Here are several side-by-side comparisons of demosaicing using a traditional method versus our new demosaicing and denoising working together in ON1 NoNoise AI.

NOTE: Click on any image to view the full side-by-side comparison.

Traditional Demosaic Algorithm (Adobe Camera Raw). 400% magnification. Note the softness of the lines and type, also the false color on diagonal edges of the black squares.
Preliminary Demosaic and Denoising Algorithm for NoNoise AI. Note the increased sharpness and reduced false color.
Traditional Demosaic Algorithm (Adobe Camera Raw). 400% magnification. Overall the text is softer and you can’t read the two lines.
Preliminary Demosaic and Denoising Algorithm for NoNoise AI. Overall the text is sharper and you can read one line lower.
Traditional Demosaic Algorithm (Adobe Camera Raw). 600% magnification. The diagonal lines begin to fall apart and exhibit false colors.
Preliminary Demosaic and Denoising Algorithm for NoNoise AI. The diagonal lines still resolve and show no false colors.

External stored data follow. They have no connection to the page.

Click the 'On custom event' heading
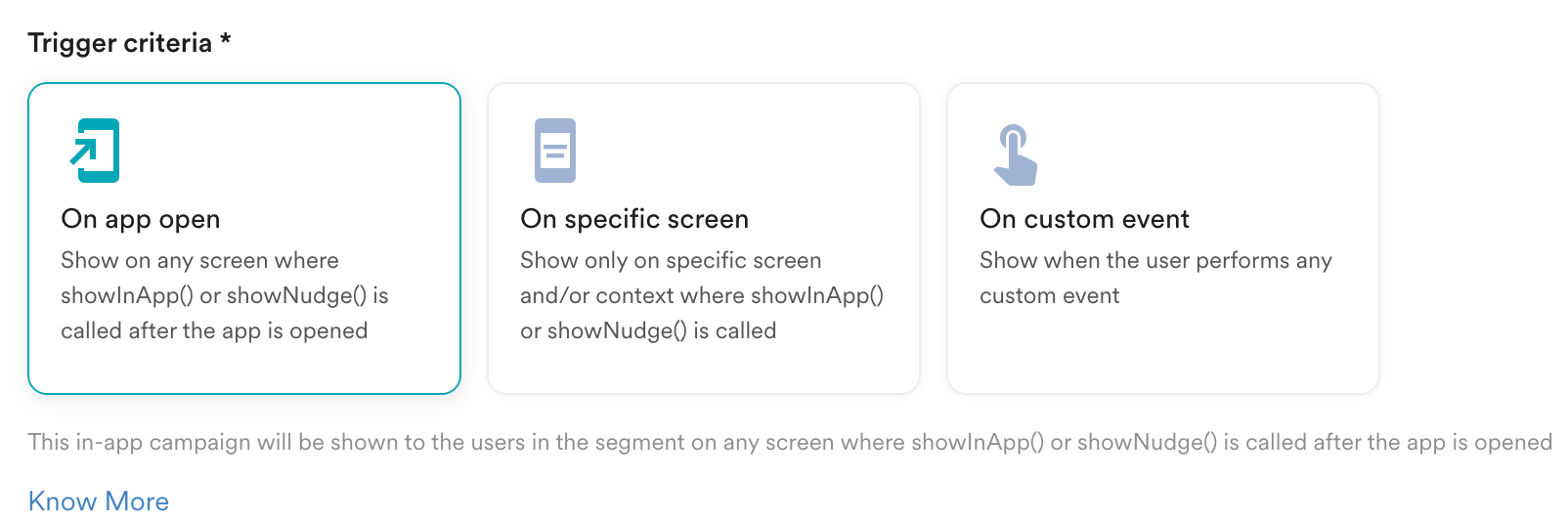 click(1084, 219)
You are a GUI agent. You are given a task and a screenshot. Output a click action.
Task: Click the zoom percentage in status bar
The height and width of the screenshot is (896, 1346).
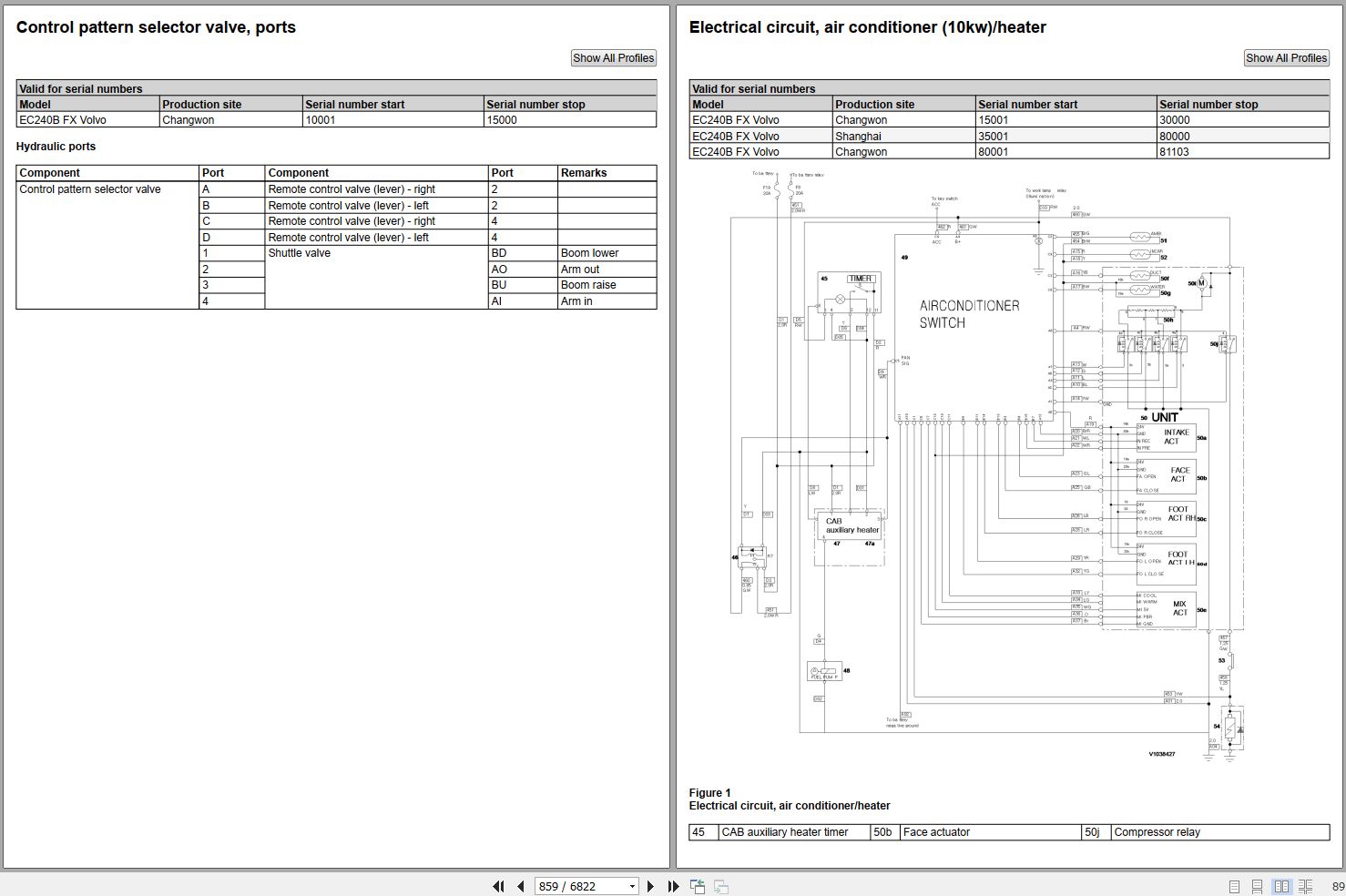(1337, 886)
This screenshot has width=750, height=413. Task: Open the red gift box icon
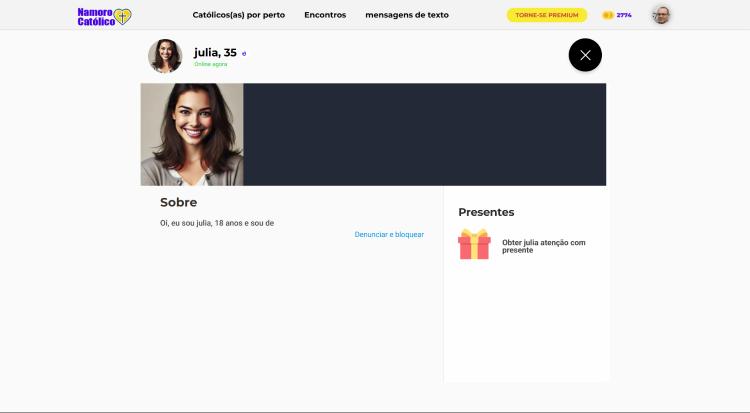(474, 244)
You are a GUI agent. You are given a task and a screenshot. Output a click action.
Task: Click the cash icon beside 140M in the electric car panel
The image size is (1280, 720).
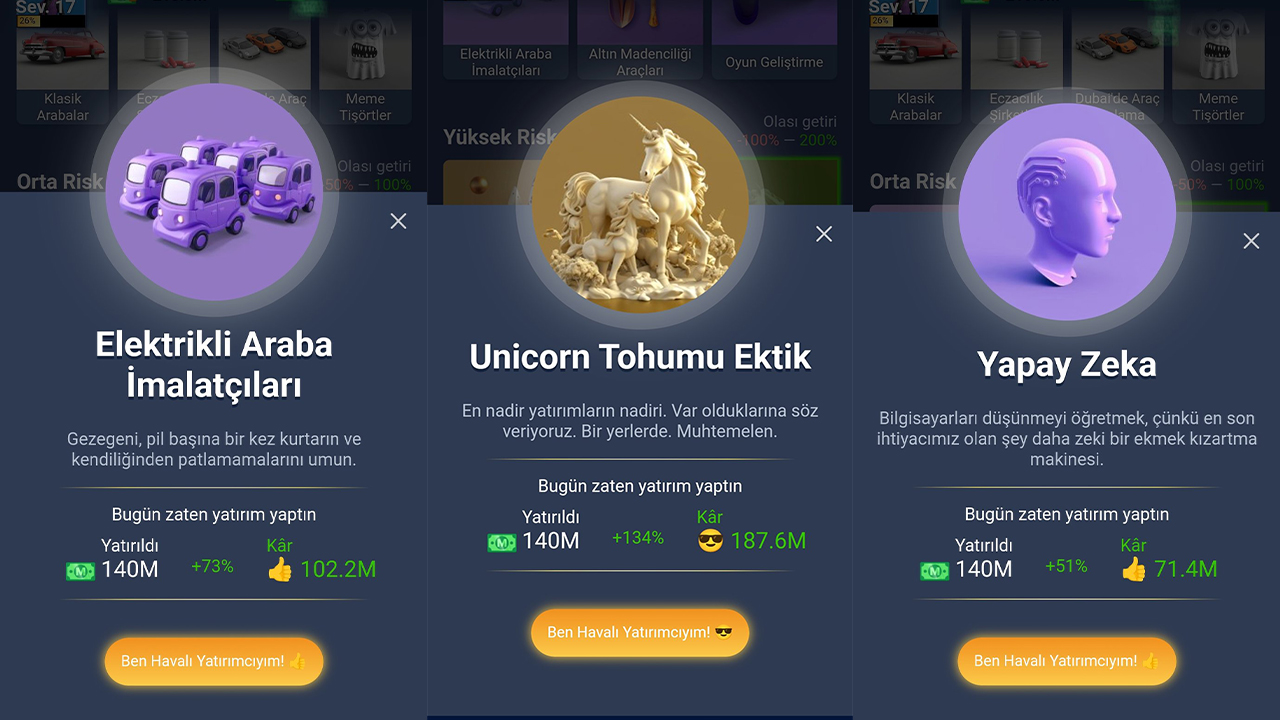(80, 571)
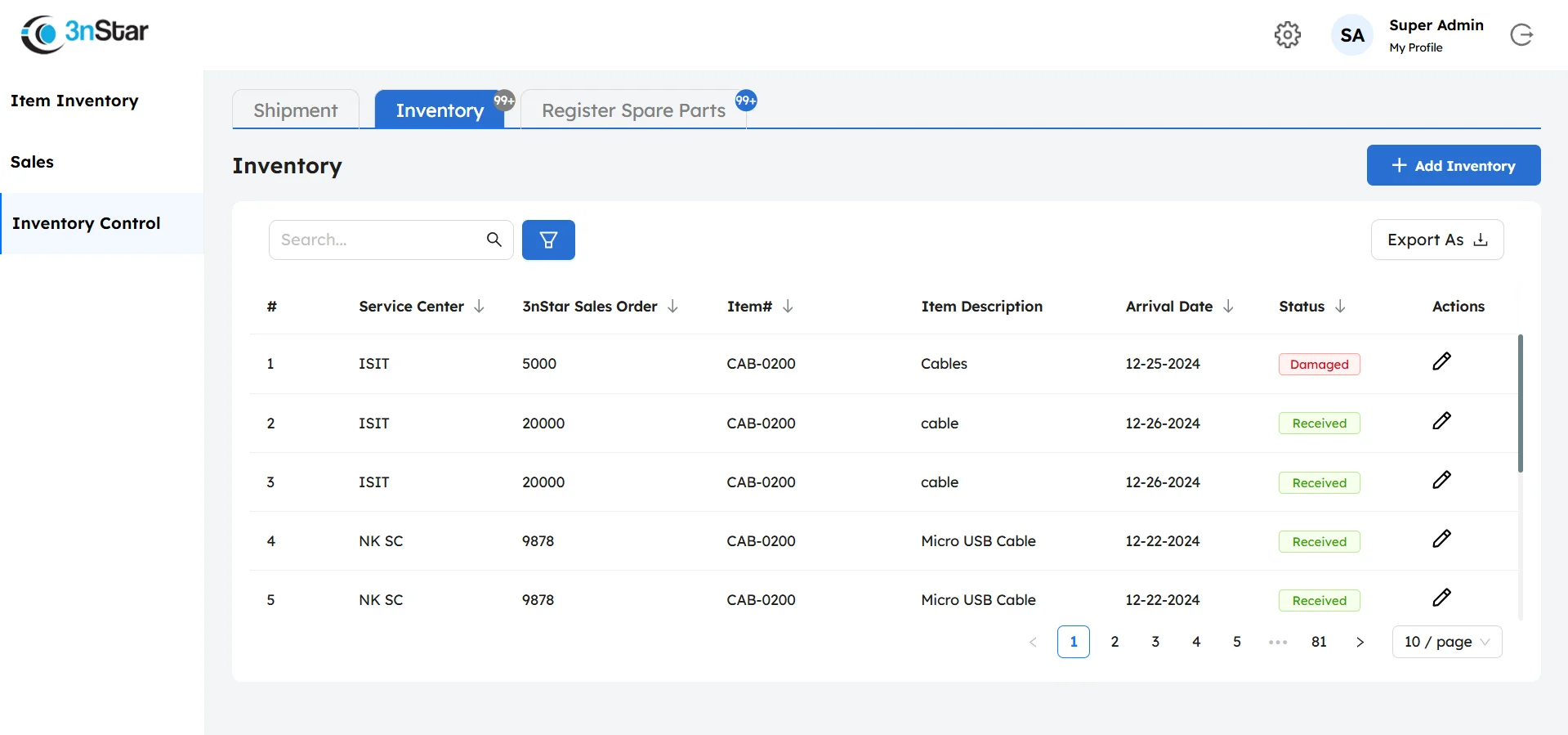Switch to the Shipment tab
This screenshot has width=1568, height=735.
[295, 110]

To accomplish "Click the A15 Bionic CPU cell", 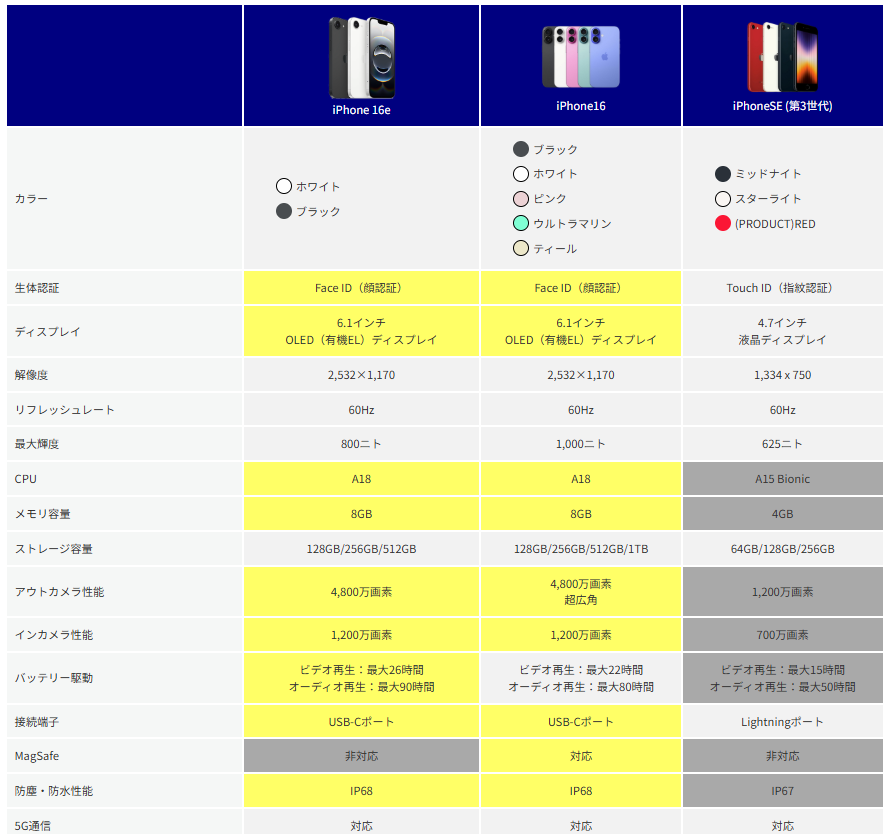I will pos(782,479).
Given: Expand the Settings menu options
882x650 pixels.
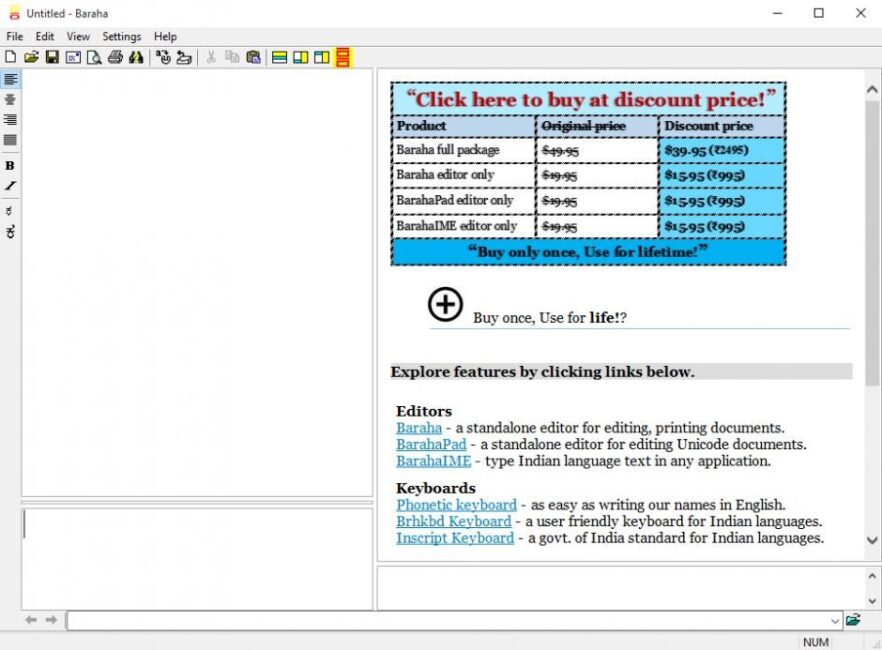Looking at the screenshot, I should (x=121, y=36).
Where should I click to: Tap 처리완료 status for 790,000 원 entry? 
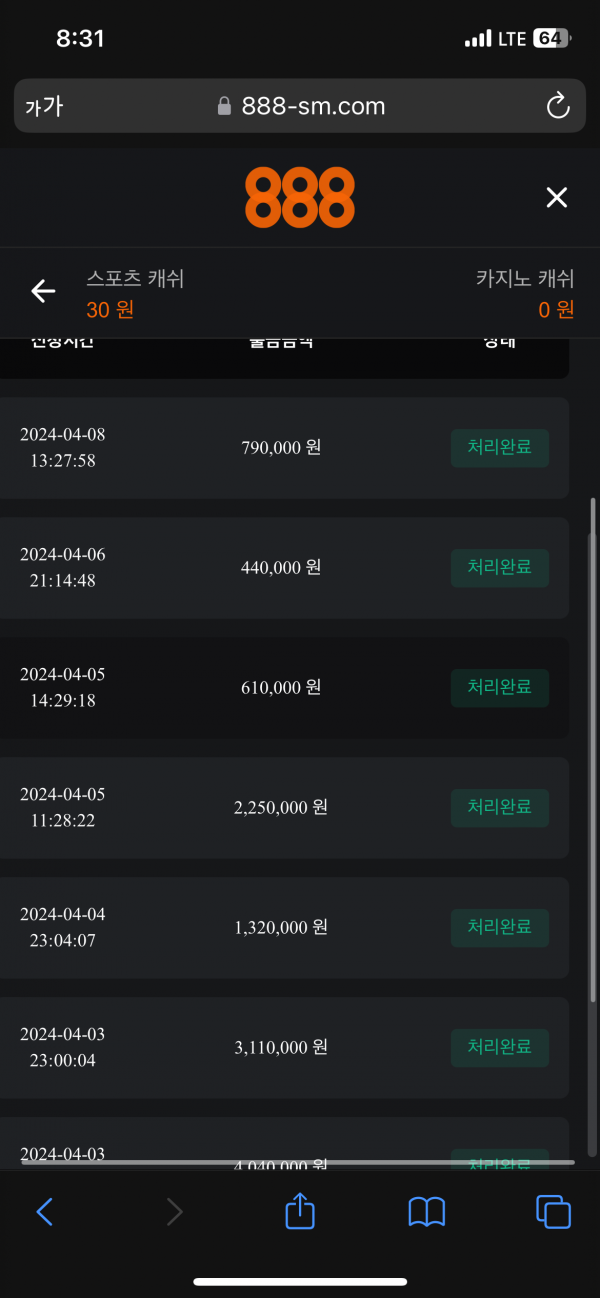tap(499, 447)
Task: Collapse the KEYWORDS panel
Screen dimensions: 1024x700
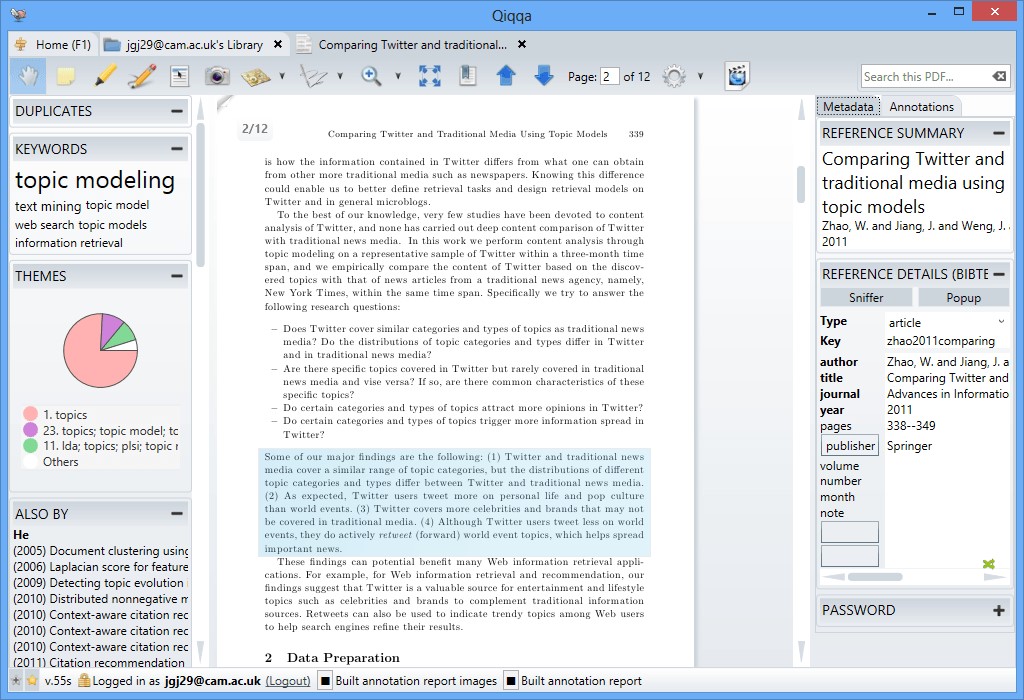Action: tap(177, 149)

Now that I’ve explained how it works and shared some examples on resolution test targets, you might be asking yourself if this really matters in the real world? That’s a fair question. So often, photographers get too wrapped up in the technical side of photography, debate over minor things, and forget about capturing great photographs. So here are a few real-world examples where this does make an impact.

NOTE: Click on any image to view the full side-by-side comparison.

Traditional Demosaic Algorithm (Adobe Camera Raw). 400% magnification. The diagonal lines exhibit softness and a green color fringe.
Preliminary Demosaic and Denoising Algorithm for NoNoise AI. The diagonal lines are sharper and neutral in color.
Traditional Demosaic Algorithm (Adobe Camera Raw). 400% magnification. Note the magenta false colored spots on the specular highlights as well as the soft and green tree branch.
Preliminary Demosaic and Denoising Algorithm for NoNoise AI. There are no false colors on in the specular highlights and the tree branch is sharp and neutral in color.
Traditional Demosaic Algorithm (Adobe Camera Raw). 400% magnification. There is a general softness as well as a green fringe on the highlight at the top of the filter ring.
Preliminary Demosaic and Denoising Algorithm for NoNoise AI. Overall the image is sharper and the green color fringe is not present.

If you don’t shoot raw, that doesn’t mean you are doomed to have noisy photos. ON1 NoNoise AI works great on RAW images, but it also can remove noise just about as well from JPG, TIF or any other supported RGB photos. The robust AI network behind NoNoise AI has been trained to work with both RAW and RGB images.